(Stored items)
━━━

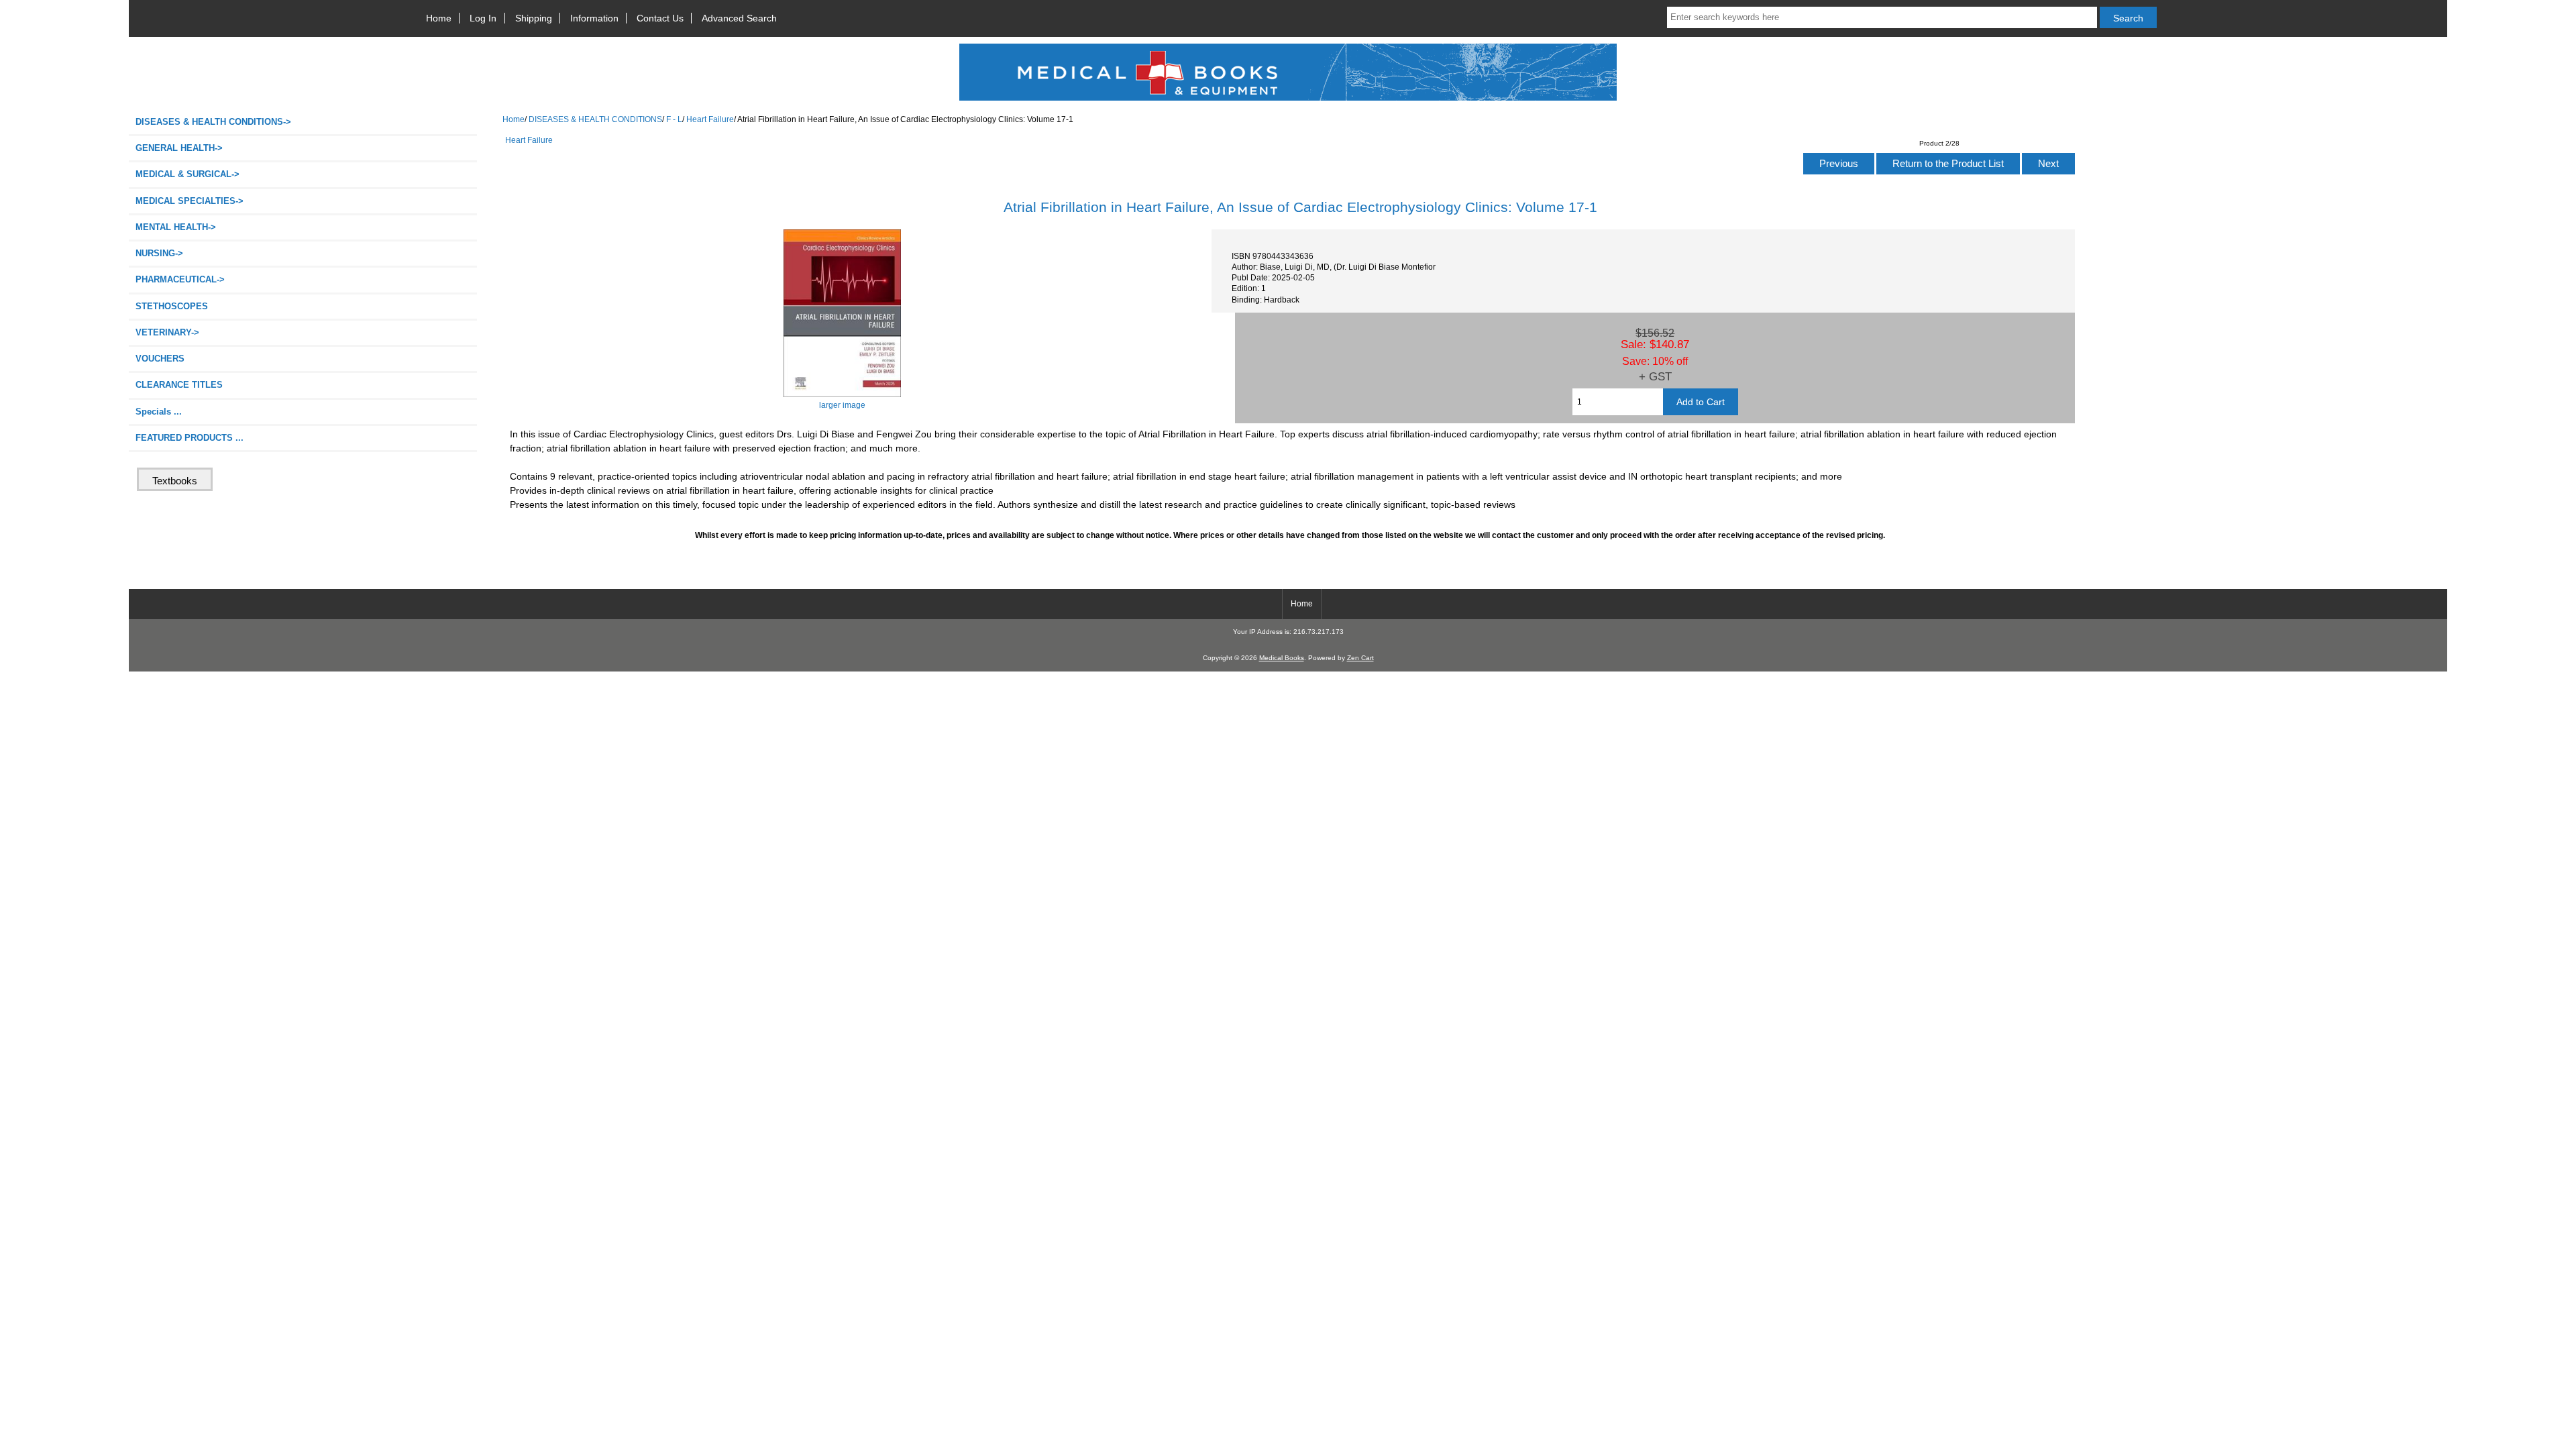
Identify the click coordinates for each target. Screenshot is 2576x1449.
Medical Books (1281, 657)
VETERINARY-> (167, 332)
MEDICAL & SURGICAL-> (187, 174)
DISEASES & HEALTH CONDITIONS (595, 119)
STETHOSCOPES (172, 306)
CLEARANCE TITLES (179, 385)
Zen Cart (1360, 657)
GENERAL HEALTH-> (179, 148)
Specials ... (159, 412)
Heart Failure (710, 119)
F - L (674, 119)
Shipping (533, 18)
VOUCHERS (160, 359)
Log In (483, 18)
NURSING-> (159, 253)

━━━

◆ WHAT YOU ARE ASKED TO DO
A faithful, word-for-word copy of the data is needed; the pictures should not appear in it.

◆ FINAL ANSWER
Identify the click coordinates for each target. Screenshot is 2576x1449.
Medical Books (1281, 657)
VETERINARY-> (167, 332)
MEDICAL & SURGICAL-> (187, 174)
DISEASES & HEALTH CONDITIONS (595, 119)
STETHOSCOPES (172, 306)
CLEARANCE TITLES (179, 385)
Zen Cart (1360, 657)
GENERAL HEALTH-> (179, 148)
Specials ... (159, 412)
Heart Failure (710, 119)
F - L (674, 119)
Shipping (533, 18)
VOUCHERS (160, 359)
Log In (483, 18)
NURSING-> (159, 253)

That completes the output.